Then people began to follow him. Gray people. The Miserable, I called them. They hallowed and screamed in despair, and they carried on their backs great bags and sacks that caused them to hunch over painfully. They would look at me, only me, with great, pitiful eyes that asked me “why?” “Why did you let it happen?” “Why are you weak?” “Why?” They would then point with lanky fingers with long, rotting nails. Their expression would be hollow, and masses of black tar would spew from their gaping mouths and pollute my paradise into a further state of ruin and disgust. The tar seethed and foamed through, from corner to corner. I watched as it was all washed and burned away. I then tried to run from it. I tried to run from my own paradise. I could not. The ooze of The Miserable soon trapped me, scathing me. It began to fester and wound me. It tore the flesh from my bones and the wit from my mind. My paradise had fallen into disrepair and a terrifying horror that would scar any individual that dare to glimpse at it. I was trapped in a realm that disguised itself from the hell that it truly was.
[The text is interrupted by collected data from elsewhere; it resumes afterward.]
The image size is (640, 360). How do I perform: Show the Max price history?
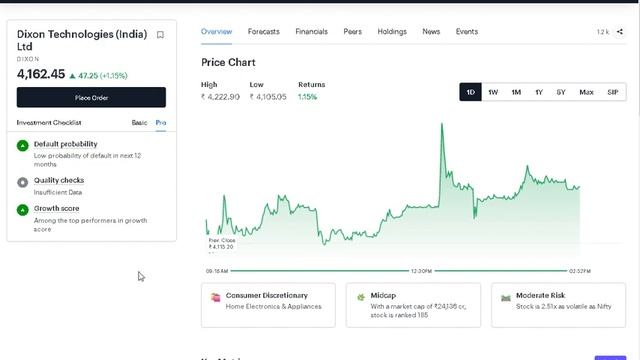click(x=586, y=92)
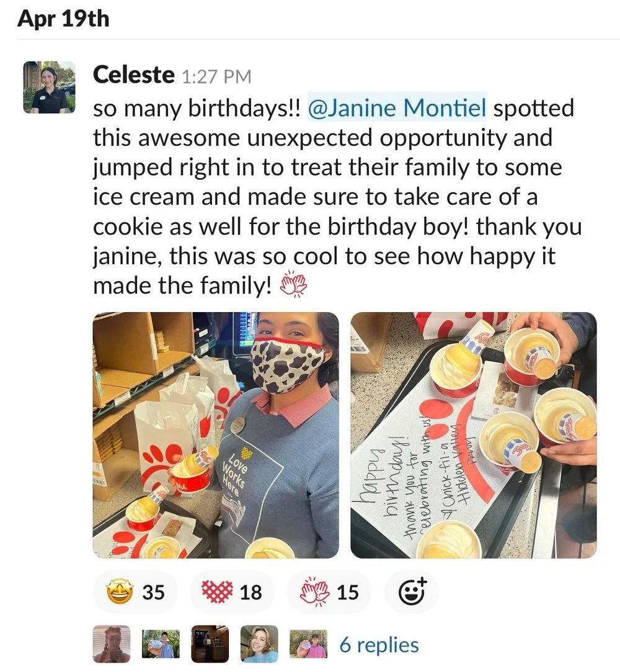
Task: Open the Apr 19th date header
Action: click(63, 19)
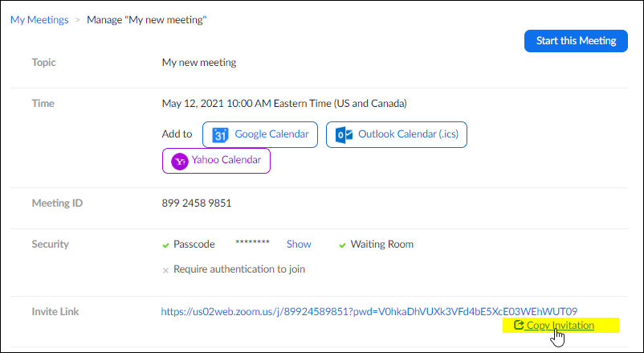Viewport: 644px width, 353px height.
Task: Click the green Passcode checkmark
Action: pyautogui.click(x=165, y=245)
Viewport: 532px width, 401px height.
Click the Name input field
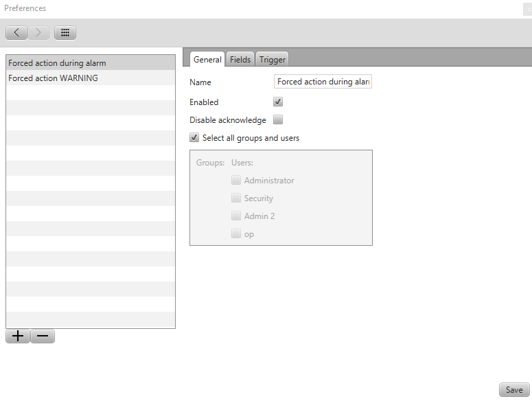click(x=323, y=82)
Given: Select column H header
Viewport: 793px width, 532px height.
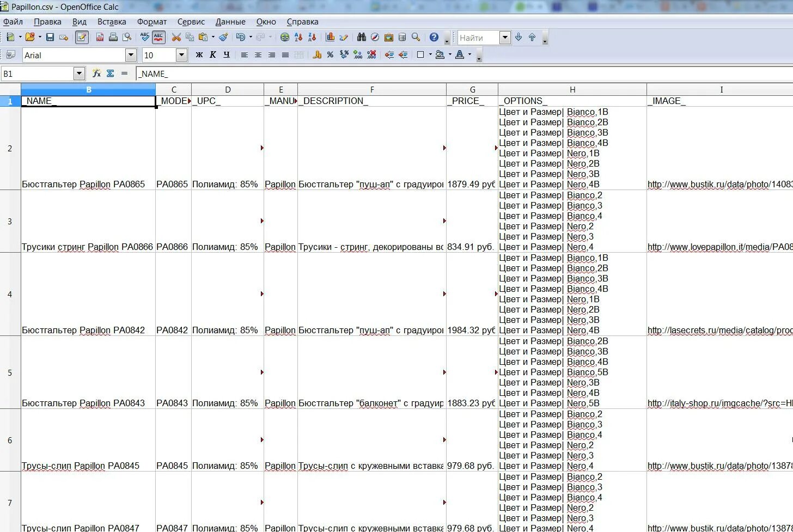Looking at the screenshot, I should coord(572,90).
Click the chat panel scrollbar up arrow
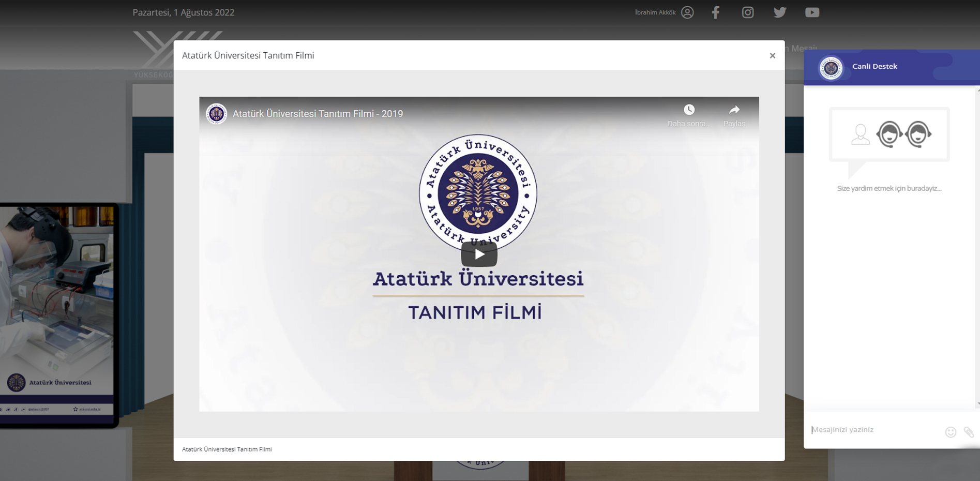 (x=977, y=91)
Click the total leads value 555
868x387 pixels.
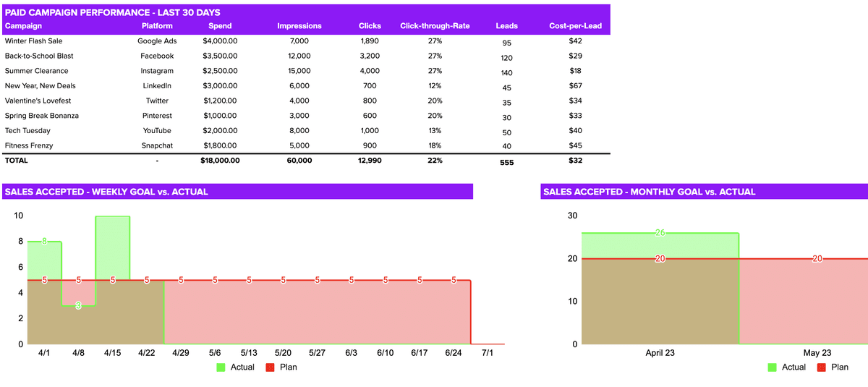506,163
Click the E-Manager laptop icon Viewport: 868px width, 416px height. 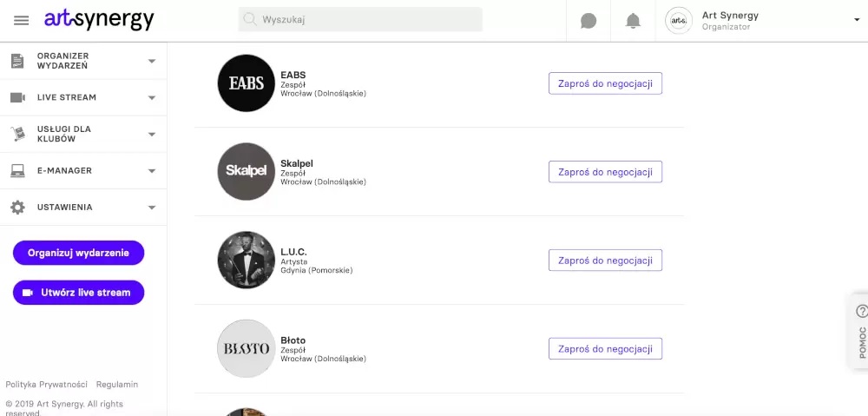tap(17, 171)
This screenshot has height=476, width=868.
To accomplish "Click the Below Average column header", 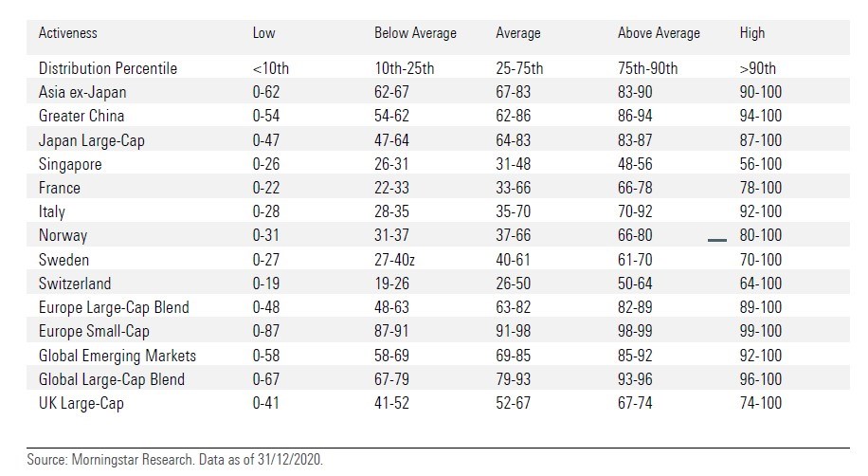I will point(415,33).
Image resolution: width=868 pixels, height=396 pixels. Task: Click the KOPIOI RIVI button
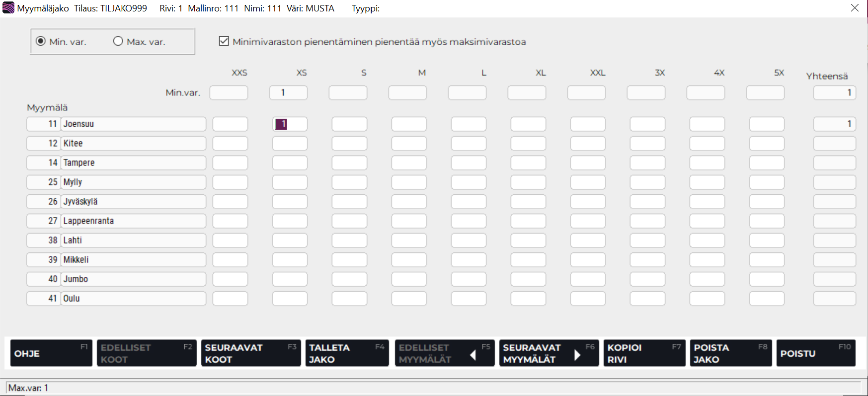tap(643, 353)
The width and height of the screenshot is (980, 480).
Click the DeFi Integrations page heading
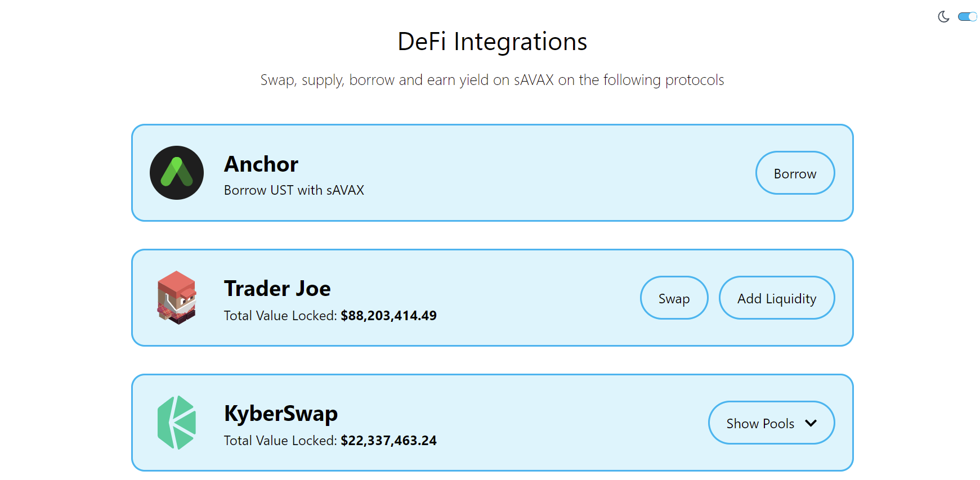coord(492,42)
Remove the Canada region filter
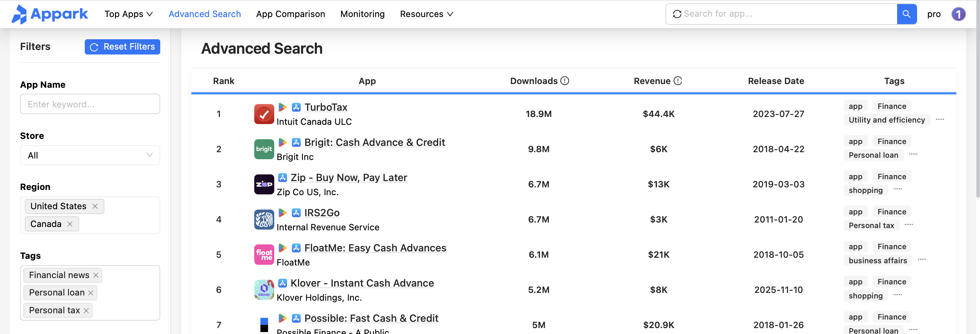Viewport: 980px width, 334px height. [70, 224]
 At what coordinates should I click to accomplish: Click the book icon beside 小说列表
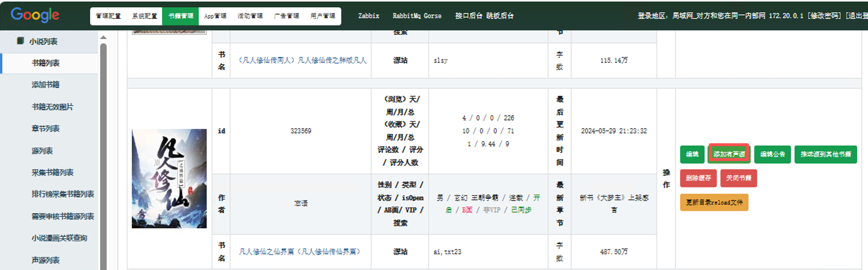21,41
The monster was always in sights and I had no way of running from him. I would see him so greatly that my eyes would swell in tears and my heart would snap in twain. I attempted my life on several occasions - with silver against my heart, with water in my lungs, with rope around my neck. A total attempt of three. I was solemnly arrested by the pale monsters from any attempts on my life, and the monster would always be there to see me and my failures.
After the third time, I was visited by a woman. Not a monster, but a woman. I was surprised by this woman; she was not a monster, and there was a strange familiar sense to her like a missing piece to a puzzle that was tucked away. She was tall, thin, and pale, but not pale like the monsters, but pale in a soothing sense. A friendly sense. Her hair was an ashen grey, streaked with silver white; her lips were a crimson red; and her eyes were a hungry silver. She stood unclad with head to toe overtly exposed; and she smirked a grimful smirk.
I was unsure why she was indeed here, let alone have the knowledge of whom she was. I wanted to ask her, but the words congealed in my mouth. I simply looked up at her like a stray mutt. She looked down at me as if I was a pointless child.
She then, with her slender hand, grabbed by face and lifted me forth off the ground. She then casted me towards the ground. She then leaned forth toward my ear and gave a harsh whisper, like the folly of swords driving through the feeble. “Perish,” was the only word she whispered; and it echoed through my torn mind. She then threw me to the ground, and everything began to darken. I felt a thick ooze formulating from my mouth that smelled like a decaying corpse, wasting away in the crimson sun. My last vision was of her simply walking away. Away from me. Then I felt cold. No more.

The Lost Soul

I stood there in the ancient, rusted hallway, staring at the darkness that laid before me like an ominous sheet fog where no sailer dared to trek. A dim-lit light dangled from the ceiling like a hanging corpse swaying back and forth, back and forth. How I had got there was beyond mysterious in my eyes. I thought about my next course of action very carefully. My mind scattered, uneased. Agitated by a sharp fear that stuck to the roof of my mouth and burrowed deeply in my heart. A frozen chill ran down my spine like a small, diseased rat. I could faintly sense an evil presence that lurked within shadow, though I did not know its placement in contrast to me. I was aware that there was no escape if I turned back because of the absence of a door or any means of leaving. If I had turned back a wall would be set before myself.
I composed a list of opinions that I could achieve: the first was either wait until the sands of time had laid me to waste, starving would of course cause my finale; the second was to traverse through the darkness in search of an exit, but I would most likely be encountered by the unknown presence; the third, which was probably the most foolish, was to cause as much noise as possible to attract whatever lurked in the dark to tempt luck and fate. I gravitated towards the second option. The third seemed too stupid and the first seemed like I was giving up. I was neither a fool nor a deserter, despite wishing to countless number of times before; but do we not all wish from time to time to lay down and die? It is a part of time, and it occurs more often with some people than others but it does indeed happen. I mustered up as much courage as I could entrap, then I began on my trek down the corridor, slowly, but surely, still with fear niggling on my shoulder.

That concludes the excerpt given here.